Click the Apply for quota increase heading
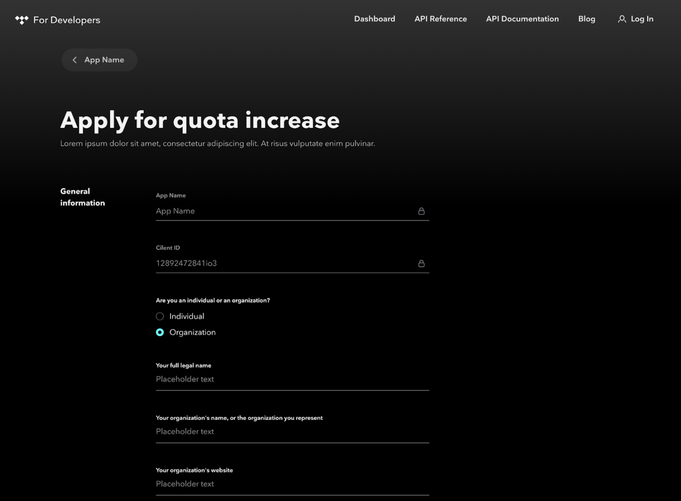This screenshot has width=681, height=501. tap(200, 120)
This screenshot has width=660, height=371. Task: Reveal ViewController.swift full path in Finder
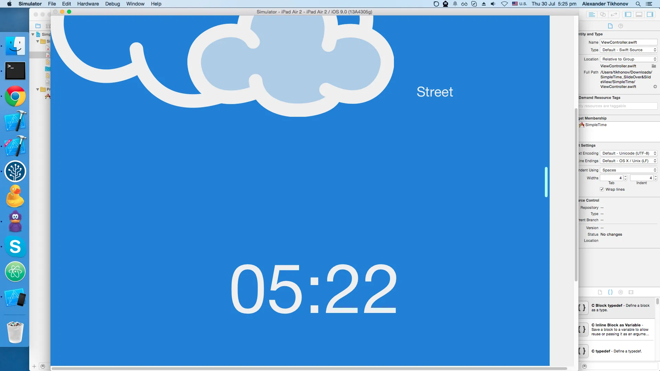pyautogui.click(x=655, y=87)
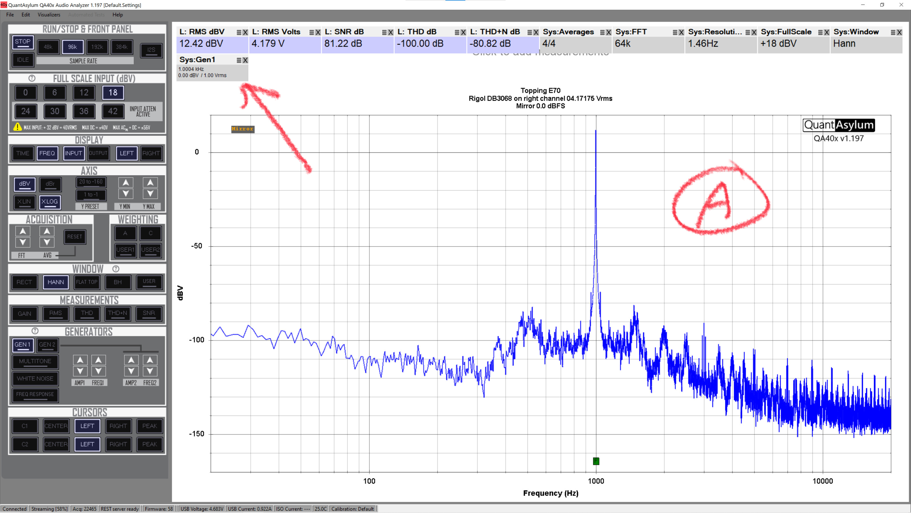Select the 192k sample rate

pyautogui.click(x=97, y=47)
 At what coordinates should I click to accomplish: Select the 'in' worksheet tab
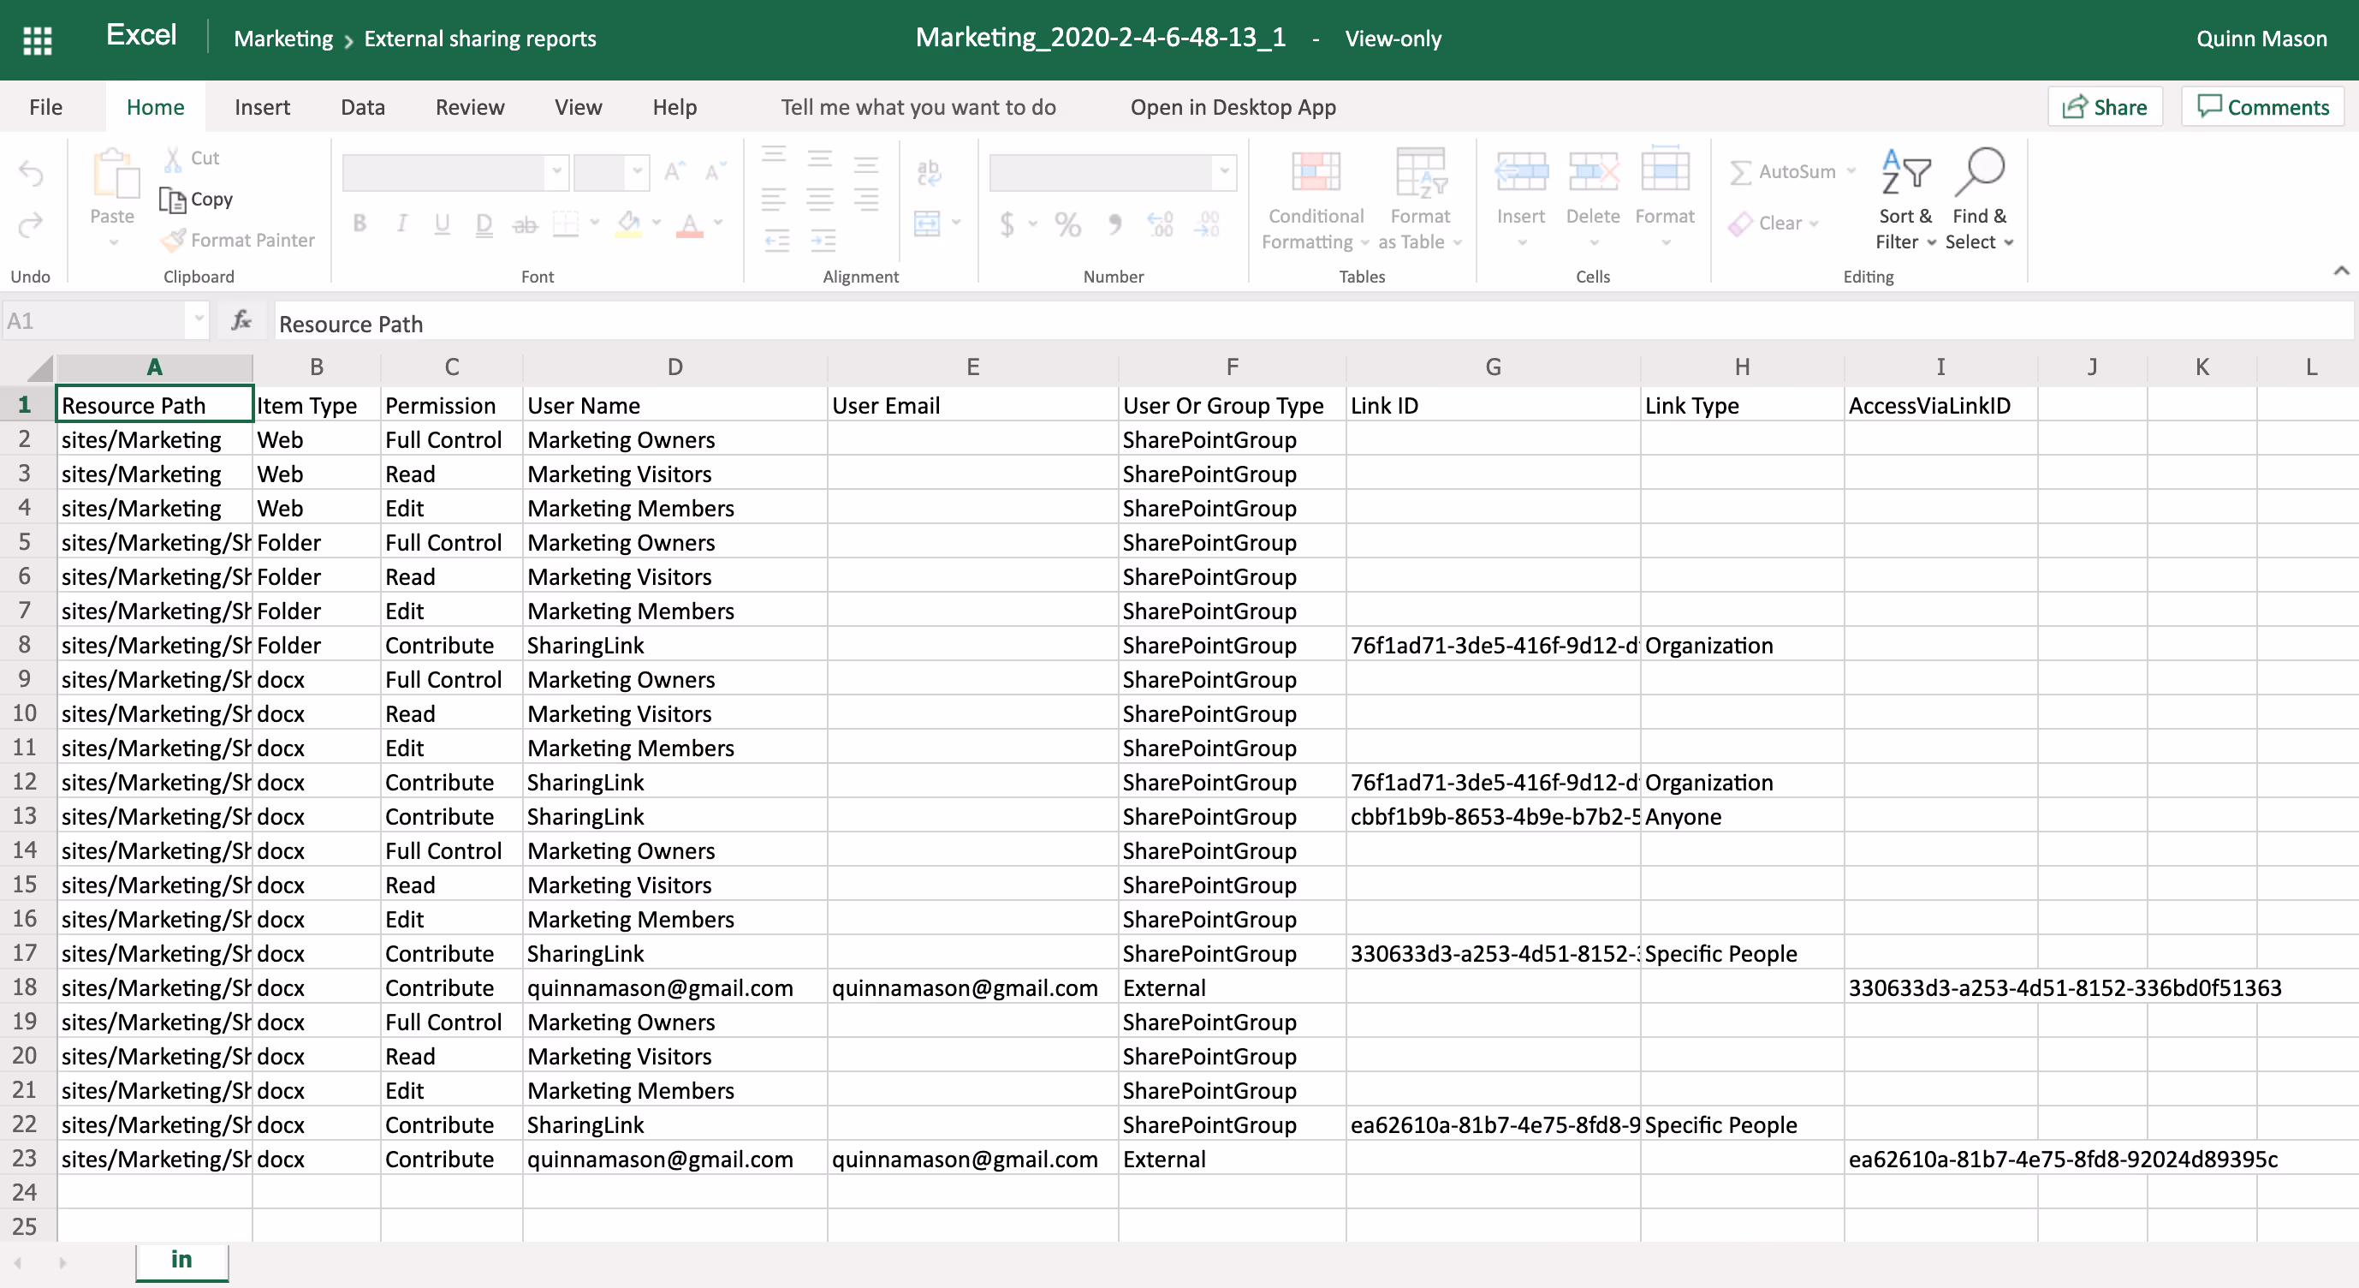[181, 1261]
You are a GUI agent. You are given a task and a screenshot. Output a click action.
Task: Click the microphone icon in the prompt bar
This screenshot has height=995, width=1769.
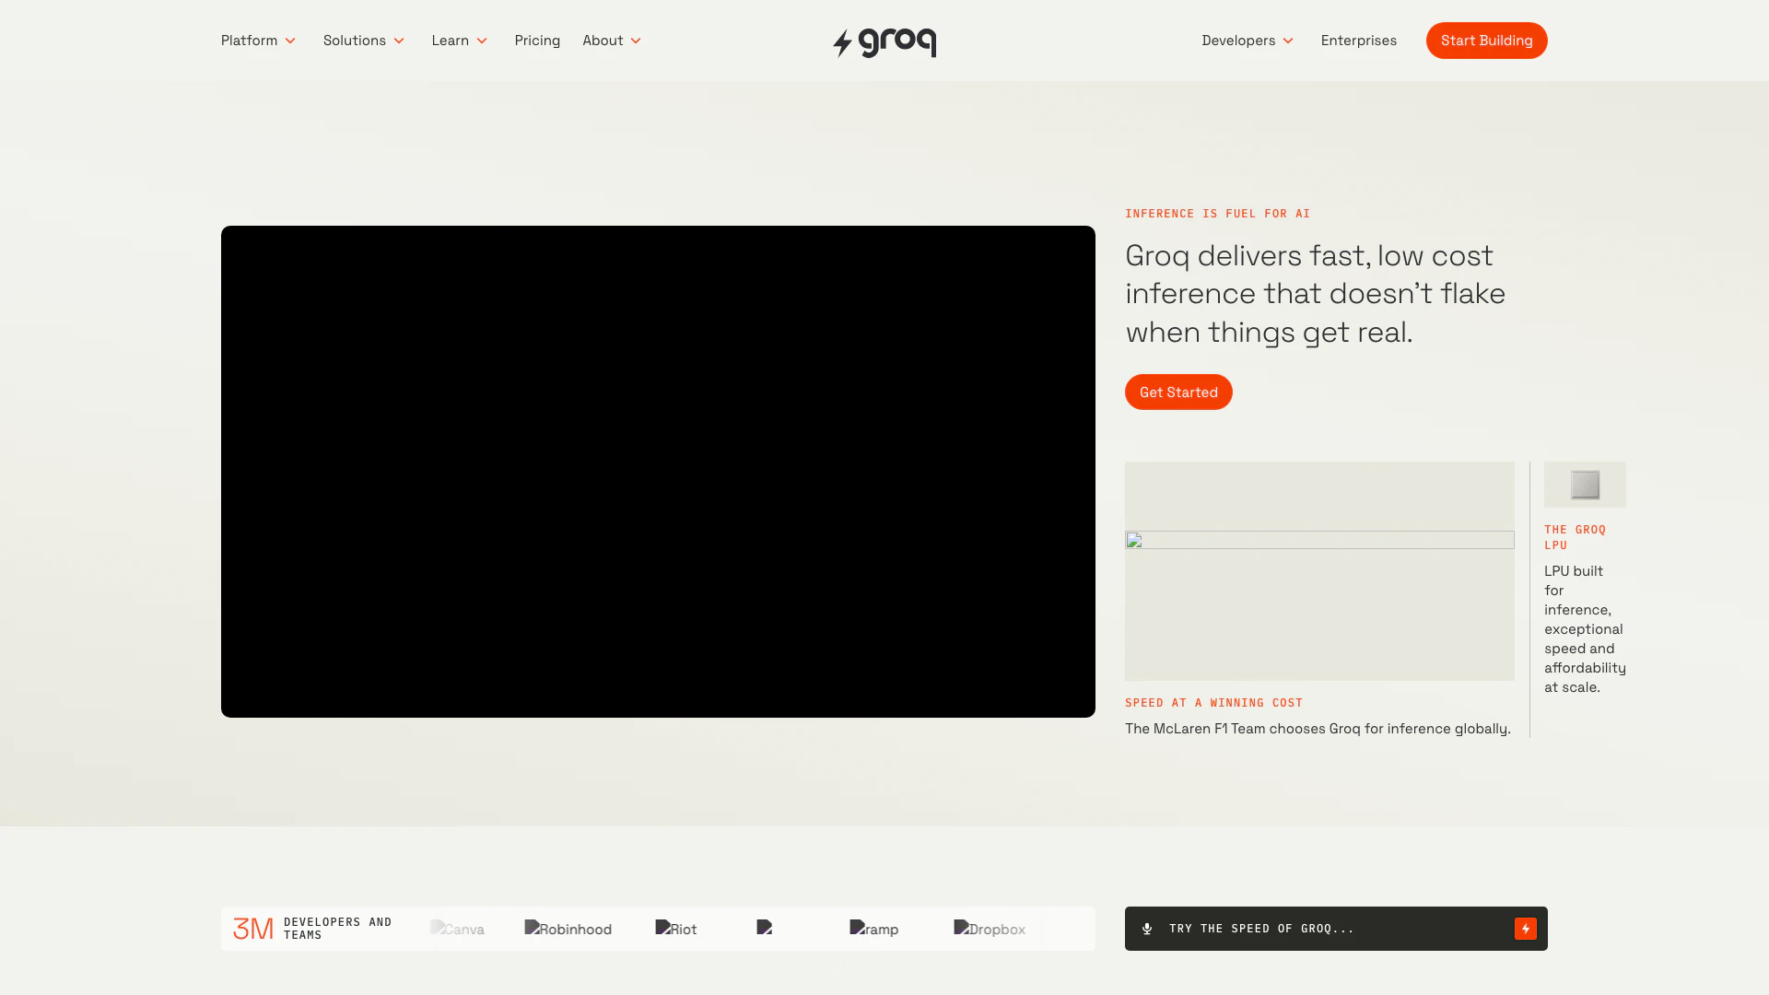[x=1146, y=929]
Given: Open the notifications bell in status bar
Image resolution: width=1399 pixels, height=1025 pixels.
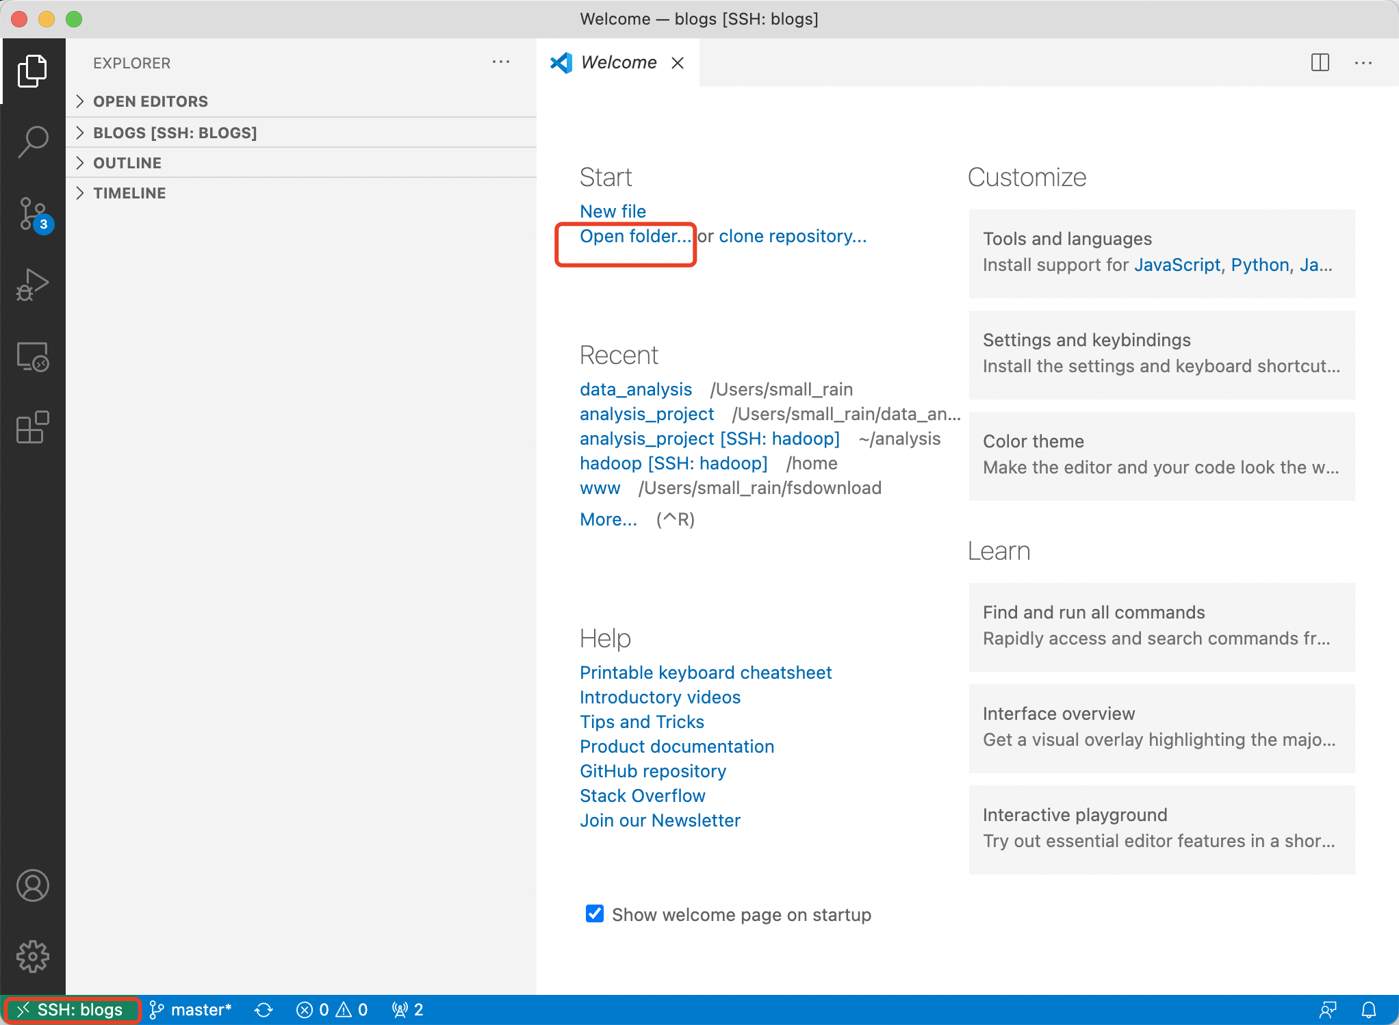Looking at the screenshot, I should [1368, 1010].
★ ★ ★
## EXERCISE INSTRUCTIONS:
No pictures should appear; only the lines from the first line of the records through the line with "You are a GUI", both included, are to be restated word for word.

## WRITTEN RESPONSE:
Click the Apply for quota increase heading
This screenshot has width=681, height=501. tap(200, 120)
This screenshot has width=660, height=371. Task: Reveal ViewController.swift full path in Finder
pyautogui.click(x=655, y=87)
Select the 192k sample rate

pyautogui.click(x=97, y=47)
 At what coordinates should I click to accomplish: Select the 'in' worksheet tab
[181, 1261]
You are a GUI agent. You are given a task and a screenshot. Output a click action.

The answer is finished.